つまり、この自家源泉は ”加熱されていない” 事になる。
この ”何かを燃やしたような香り” は湯自体から発せられたものなのだ。
私の期待を予想以上に上回る代物であった。


任務で使う場所だというのに、私はバケーションに来たかのような錯覚に陥ってしまった。
”今は任務中だ” 何度もと言い聞かせながら古民家へと戻った。


ダイニング・ルームへと向かうと、先程まで開かれていた廊下のガラス窓はカーテンで閉じられている。
庭に面したガラス扉には使わないテーブルがバリケードの様に横倒しにした状態でセットされていた。

囲炉裏のある部屋には大きなテーブル一つだけが残されており、1階の窓は全てカーテンが閉められている。
玄関ドアに繋がる通路にもテーブルを倒しバリケードを設置していた。
照明も必要最低限の物しか点灯させていない。

カーテンから庭園を覗いてみた。

庭園の照明は消されている… フロントにあるスイッチを確認すると門灯・裏庭と書かれたスイッチ類もオフにされていた。
振り返ると、神田警部補は〝やってやったぞ〟という表情でこちらを見ている。


「やり過ぎですかね?」
「上出来だ。
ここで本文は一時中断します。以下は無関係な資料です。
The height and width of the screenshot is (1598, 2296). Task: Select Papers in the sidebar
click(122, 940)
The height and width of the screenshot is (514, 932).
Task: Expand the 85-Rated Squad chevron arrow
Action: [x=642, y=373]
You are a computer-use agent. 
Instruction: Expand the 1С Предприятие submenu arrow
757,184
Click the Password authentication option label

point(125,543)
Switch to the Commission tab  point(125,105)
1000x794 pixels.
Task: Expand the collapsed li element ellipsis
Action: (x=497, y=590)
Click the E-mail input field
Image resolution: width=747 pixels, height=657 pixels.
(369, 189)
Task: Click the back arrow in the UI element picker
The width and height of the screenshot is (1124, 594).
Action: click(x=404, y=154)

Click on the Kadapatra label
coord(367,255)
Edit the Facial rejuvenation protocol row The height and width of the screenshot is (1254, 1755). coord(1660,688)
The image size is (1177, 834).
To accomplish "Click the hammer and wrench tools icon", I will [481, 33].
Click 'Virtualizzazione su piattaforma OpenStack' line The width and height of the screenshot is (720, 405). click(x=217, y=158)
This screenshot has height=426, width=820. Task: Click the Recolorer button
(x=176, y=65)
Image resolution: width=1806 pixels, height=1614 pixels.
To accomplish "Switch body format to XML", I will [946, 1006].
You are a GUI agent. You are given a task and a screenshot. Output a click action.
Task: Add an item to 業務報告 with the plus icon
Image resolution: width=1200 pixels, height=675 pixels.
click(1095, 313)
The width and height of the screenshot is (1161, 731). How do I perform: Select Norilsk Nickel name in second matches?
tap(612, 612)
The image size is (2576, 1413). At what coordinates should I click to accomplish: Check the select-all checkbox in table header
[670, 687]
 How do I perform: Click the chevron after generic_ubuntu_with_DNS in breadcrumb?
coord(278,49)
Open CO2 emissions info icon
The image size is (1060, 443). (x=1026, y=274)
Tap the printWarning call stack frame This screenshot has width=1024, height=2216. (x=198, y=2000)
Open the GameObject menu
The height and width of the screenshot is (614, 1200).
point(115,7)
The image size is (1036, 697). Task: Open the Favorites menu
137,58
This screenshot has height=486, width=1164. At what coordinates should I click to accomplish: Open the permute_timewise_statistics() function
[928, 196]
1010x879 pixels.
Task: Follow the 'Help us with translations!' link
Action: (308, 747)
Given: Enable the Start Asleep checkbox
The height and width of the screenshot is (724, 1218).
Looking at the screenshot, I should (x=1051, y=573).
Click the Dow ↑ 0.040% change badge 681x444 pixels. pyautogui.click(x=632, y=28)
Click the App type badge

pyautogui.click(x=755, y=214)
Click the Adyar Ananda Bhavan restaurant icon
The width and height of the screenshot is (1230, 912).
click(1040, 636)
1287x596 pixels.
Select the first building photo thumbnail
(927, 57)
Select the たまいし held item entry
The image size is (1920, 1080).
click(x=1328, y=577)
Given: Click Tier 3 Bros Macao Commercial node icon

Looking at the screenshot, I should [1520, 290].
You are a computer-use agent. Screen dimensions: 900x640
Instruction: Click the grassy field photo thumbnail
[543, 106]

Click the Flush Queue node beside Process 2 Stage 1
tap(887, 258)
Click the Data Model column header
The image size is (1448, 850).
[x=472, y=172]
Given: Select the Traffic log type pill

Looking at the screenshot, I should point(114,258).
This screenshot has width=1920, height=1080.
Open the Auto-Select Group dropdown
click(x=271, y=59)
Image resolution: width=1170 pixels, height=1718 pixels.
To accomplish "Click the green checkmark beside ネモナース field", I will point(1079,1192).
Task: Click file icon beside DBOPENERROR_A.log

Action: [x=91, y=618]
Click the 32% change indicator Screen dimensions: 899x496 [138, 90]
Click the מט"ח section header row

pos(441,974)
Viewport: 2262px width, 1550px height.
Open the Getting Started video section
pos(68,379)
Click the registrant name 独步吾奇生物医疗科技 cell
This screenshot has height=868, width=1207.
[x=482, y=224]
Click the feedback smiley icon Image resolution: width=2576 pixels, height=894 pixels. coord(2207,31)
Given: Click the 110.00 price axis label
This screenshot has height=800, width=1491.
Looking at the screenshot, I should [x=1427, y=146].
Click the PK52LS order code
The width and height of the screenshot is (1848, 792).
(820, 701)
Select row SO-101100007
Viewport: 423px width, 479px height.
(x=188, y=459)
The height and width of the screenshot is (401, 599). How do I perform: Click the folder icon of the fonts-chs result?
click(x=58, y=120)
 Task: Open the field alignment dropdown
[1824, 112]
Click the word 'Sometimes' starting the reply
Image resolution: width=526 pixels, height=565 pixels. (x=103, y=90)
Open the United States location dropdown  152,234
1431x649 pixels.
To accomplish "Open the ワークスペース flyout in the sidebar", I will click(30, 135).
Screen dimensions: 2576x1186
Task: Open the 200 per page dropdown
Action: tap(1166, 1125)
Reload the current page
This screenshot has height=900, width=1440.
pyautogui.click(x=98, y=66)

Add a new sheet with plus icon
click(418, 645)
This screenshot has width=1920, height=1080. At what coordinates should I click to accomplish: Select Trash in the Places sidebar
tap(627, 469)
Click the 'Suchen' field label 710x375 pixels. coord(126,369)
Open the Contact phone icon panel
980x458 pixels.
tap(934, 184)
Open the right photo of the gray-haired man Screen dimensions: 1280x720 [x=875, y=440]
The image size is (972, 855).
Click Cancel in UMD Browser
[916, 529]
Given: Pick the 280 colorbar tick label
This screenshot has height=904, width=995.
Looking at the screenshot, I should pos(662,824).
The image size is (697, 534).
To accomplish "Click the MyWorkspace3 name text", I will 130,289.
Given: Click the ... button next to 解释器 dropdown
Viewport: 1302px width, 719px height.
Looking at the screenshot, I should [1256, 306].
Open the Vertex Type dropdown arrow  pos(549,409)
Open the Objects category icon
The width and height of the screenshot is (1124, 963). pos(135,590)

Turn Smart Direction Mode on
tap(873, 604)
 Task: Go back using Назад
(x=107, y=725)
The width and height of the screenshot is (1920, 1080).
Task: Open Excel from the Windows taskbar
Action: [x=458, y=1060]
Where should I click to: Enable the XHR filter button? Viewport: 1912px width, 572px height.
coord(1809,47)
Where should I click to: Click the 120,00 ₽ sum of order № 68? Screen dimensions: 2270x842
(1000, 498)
」


やり過ぎの様に思えるかも知れないが、古民家ペンションの広大な裏庭は山頂方面から攻めれば見下ろせる地勢なのだ。
攻める側にとっては〝撃ち下ろし〟であり、身を隠す場所も無限にある嫌な地形なのである。
此処を〝アジト〟にするのであれば、ウィークポイントは潰しておかなければならない。


「…心配性なタイプなんですね。」
「やれる事はやっておきたい性分なんだ。 」


神田警部補は意外だという表情をしている。


私が戦場で生き残れたのは心配の種を一つでも多く潰して行動してきたからだ、という言葉を飲み込んだ。